Democrats Plan to Name Lobbyists, Operatives SuperdelegatesBy
The Democratic National Committee is meeting in Las Vegas
Chairman Tom Perez nominating slate of 75 new DNC members
The Democratic Party this week plans to name 75 people including lobbyists and political operatives to leadership posts that come with superdelegate votes at its next presidential convention, potentially aggravating old intraparty tensions as it struggles to confront President Donald Trump.
The new members-at-large of the Democratic National Committee will vote on party rules and in 2020 will be convention delegates free to vote for a primary candidate of their choice. They include lobbyists for Venezuela’s national petroleum company and for Rupert Murdoch’s News Corp., according to a list obtained by Bloomberg News. At least three of the people worked for either Hillary Clinton or Bernie Sanders in 2016 while also casting ballots as superdelegates.
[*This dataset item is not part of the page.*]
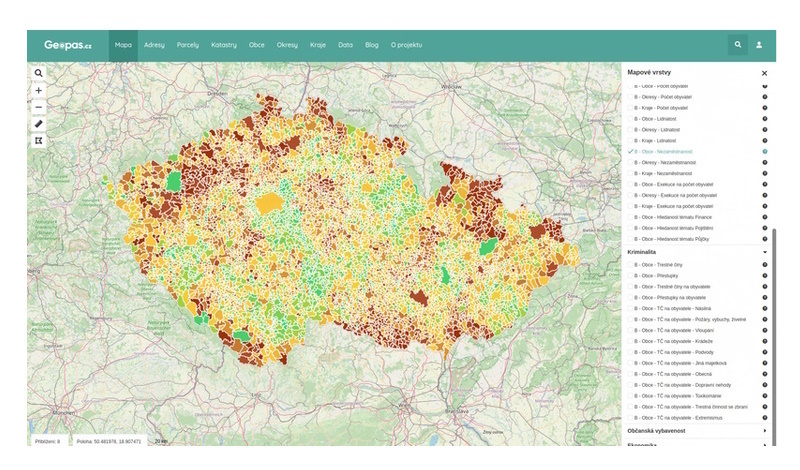Screen dimensions: 800x470
Task: Tick the Kraje - Lidnatost layer checkbox
Action: pos(632,141)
The superdelegate system has been a focus of complaints from supporters of Sanders, the Vermont senator who challenged Clinton, and activists on the left, who have said the party’s nominating system is rigged in favor of corporate interests. While most superdelegates are elected to a public or party office, the at-large DNC members are chosen by party leaders.
The appointment of active corporate lobbyists as at-large members of the 447-member Democratic National Committee has aroused controversy in the past.
“I will register my customary objections" to the selection of at-large members, said Christine Pelosi, a California-based vice-chair of the DNC who in February authored a proposal to bar the appointment of corporate lobbyists as superdelegates. The national committee voted down her proposal.
Party spokesman Michael Tyler stressed the demographic reach of the at-large nominees, saying they “reflect the unprecedented diversity of our party’s coalition.” The party is doubling the representation of millennials and Native Americans on the DNC and increasing the number of Puerto Ricans, he said.
Iowa, New Hampshire
The influence of any one delegate is limited in a presidential nominating convention that in 2016 included more than 4,700 members. But the slate of 75 at-large members that DNC Chairman Tom Perez will ask the committee to approve Saturday is more than the combined 68 delegates at stake in the 2016 Iowa caucuses and New Hampshire primary.
More than 700 superdelegates cast ballots at the 2016 convention, most of them Democratic members of Congress, governors or national committee members.
Pelosi, whose mother is House Democratic Leader Nancy Pelosi, has opposed for two decades the inclusion of at-large members in the DNC because she believes that all of the national committee’s members should be elected to their seats and represent a specific state, region or constituency.
A DNC aide who asked not to be identified defended including the lobbyists, saying they were all carry-overs from the last presidential election cycle and were renominated because of their service to the party.
News Corp., Citgo
One of the lobbyists is Joanne Dowdell, who’s registered as a federal lobbyist for News Corp., where she’s senior vice president for global government affairs. Dowdell ran for New Hampshire’s House seat as a Democrat in 2012 and is a party donor.
Two other lobbyists who disclosed corporate clients in their most recent public reports are Clinton White House veteran Harold Ickes and Manuel Ortiz. Ortiz’s clients this year include CITGO Petroleum Corp, owned by the Venezuelan government, and Citigroup Management Corp. Ortiz also lobbies for Puerto Rican interests.
The three lobbyists didn’t respond to requests for comment.
At least 10 of the other superdelegates chosen by Perez have in the past been registered federal corporate lobbyists, with their most recent filings ranging from late last year to nearly a decade ago.
The DNC’s “Unity Commission,” established to heal rifts between wings of the party loosely associated with its two 2016 candidates, is considering proposals that could diminish the influence of superdelegates. The commission meets Wednesday.
The new at-large members also includes operatives who worked on 2016 presidential campaigns who, if hired again in 2020, would each deliver one delegate vote to their bosses. At least three of the at-large members on Perez’s slate were both superdelegates in the last election and worked on primary campaigns: Jeff Berman, who planned delegate strategy for Clinton; Minyon Moore, a senior adviser who worked on Clinton’s White House transition; and Larry Cohen, a labor liaison for Sanders.
Two other former Clinton campaign workers, Emmy Ruiz and Craig Smith, are also among Perez’s slate of new at-large members, along with Sanders’s former press secretary, Symone Sanders.
The slate includes 21 union representatives, an increase from recent years. Among them: Randi Weingarten of the American Federation of Teachers, Lily Eskelsen Garcia of the National Education Association, and Lee Saunders of the American Federation of State, County and Municipal Employees.
Atlanta mayor Kasim Reed and former Philadelphia mayor Michael Nutter, are also slated to become at-large DNC members.
Others chosen to be at-large members are Ellie Perez of Arizona, an undocumented immigrant who arrived in the United States as a child and is enrolled in the Deferred Action for Childhood Arrivals program; Marisa Richmond, a transgender African-American woman; and four people from Puerto Rico.